▸ **Task to complete**
State how many of the lines below contain the string "dimensions", matching its case exactly. Reply with the number alone.
:::
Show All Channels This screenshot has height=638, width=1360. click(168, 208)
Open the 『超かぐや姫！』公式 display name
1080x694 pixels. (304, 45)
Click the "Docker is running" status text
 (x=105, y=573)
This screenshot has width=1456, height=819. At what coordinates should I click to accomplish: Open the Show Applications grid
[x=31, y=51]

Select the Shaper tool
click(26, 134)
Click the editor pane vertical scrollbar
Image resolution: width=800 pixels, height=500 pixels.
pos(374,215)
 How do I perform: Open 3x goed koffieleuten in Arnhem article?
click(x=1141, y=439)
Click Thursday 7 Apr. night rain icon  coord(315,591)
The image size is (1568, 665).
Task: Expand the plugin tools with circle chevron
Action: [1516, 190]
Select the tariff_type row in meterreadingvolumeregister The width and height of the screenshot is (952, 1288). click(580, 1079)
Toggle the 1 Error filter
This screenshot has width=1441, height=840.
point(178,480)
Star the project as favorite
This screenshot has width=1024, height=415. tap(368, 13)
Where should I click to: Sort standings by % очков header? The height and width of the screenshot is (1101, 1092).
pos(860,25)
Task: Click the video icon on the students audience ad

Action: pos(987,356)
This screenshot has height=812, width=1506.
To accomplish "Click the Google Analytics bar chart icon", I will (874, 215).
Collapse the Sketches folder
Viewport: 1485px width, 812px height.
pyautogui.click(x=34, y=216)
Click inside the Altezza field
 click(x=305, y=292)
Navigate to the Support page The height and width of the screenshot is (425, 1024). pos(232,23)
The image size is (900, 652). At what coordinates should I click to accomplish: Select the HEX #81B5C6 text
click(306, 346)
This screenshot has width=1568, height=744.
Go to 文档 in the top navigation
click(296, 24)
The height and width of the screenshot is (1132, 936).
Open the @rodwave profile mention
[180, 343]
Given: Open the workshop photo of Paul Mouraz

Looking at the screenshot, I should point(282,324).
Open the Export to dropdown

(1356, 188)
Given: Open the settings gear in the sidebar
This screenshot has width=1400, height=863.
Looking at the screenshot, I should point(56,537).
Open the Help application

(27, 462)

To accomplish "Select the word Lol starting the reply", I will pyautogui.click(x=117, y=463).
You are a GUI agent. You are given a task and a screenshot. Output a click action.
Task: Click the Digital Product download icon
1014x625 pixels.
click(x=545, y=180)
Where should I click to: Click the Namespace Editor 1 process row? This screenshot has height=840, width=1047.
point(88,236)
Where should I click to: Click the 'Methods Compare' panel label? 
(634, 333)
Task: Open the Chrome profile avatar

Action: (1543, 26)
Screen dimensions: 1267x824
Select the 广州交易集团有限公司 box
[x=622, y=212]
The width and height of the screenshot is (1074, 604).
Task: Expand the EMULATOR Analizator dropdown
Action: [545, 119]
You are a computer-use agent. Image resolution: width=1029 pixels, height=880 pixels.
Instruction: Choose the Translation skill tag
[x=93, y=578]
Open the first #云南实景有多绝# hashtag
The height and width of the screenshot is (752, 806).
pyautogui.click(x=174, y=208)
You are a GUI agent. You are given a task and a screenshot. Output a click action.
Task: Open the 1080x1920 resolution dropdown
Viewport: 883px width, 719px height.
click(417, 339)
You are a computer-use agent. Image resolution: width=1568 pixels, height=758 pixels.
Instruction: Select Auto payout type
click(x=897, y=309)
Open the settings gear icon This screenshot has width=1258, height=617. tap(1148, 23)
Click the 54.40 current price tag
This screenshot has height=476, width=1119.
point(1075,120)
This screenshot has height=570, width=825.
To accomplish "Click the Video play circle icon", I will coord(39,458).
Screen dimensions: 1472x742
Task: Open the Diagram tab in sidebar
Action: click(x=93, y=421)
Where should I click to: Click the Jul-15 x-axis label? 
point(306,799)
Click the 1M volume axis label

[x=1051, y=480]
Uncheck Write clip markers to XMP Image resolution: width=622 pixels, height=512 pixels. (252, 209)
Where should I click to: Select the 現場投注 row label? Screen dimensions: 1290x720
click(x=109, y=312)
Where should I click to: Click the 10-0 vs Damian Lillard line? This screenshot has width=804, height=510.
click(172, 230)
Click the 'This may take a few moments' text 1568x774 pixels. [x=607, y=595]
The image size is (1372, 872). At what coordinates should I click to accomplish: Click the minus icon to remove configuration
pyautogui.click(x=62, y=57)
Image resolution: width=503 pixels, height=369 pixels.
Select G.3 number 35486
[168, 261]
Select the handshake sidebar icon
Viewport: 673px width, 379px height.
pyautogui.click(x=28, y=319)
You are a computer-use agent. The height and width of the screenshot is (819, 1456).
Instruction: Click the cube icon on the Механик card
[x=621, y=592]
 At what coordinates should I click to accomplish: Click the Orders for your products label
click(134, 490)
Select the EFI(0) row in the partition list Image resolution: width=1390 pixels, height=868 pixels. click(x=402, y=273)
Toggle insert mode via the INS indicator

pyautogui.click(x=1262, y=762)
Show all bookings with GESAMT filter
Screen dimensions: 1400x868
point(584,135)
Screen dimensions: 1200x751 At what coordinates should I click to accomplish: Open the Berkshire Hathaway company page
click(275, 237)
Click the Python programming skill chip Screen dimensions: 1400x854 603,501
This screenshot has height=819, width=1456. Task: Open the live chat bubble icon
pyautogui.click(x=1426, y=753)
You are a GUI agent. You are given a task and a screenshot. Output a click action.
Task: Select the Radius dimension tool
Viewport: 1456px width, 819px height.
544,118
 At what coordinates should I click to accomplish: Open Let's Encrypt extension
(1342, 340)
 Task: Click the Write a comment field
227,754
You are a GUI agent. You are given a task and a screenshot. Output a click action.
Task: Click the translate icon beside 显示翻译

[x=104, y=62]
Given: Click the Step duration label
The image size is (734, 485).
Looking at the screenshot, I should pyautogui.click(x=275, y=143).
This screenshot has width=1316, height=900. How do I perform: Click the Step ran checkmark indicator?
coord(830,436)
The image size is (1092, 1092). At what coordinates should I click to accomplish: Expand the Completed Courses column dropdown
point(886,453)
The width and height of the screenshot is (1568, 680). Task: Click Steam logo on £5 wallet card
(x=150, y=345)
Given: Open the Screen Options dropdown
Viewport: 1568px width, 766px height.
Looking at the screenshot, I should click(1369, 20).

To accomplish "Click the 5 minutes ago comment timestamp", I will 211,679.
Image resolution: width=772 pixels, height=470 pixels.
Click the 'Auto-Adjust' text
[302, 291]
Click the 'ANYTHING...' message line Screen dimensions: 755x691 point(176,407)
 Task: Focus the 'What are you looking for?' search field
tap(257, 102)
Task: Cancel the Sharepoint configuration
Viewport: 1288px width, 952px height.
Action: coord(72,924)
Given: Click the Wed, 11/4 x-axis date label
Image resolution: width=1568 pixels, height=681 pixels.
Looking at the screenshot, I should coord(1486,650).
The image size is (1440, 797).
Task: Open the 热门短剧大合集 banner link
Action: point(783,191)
:::
▸ **Exercise result**
7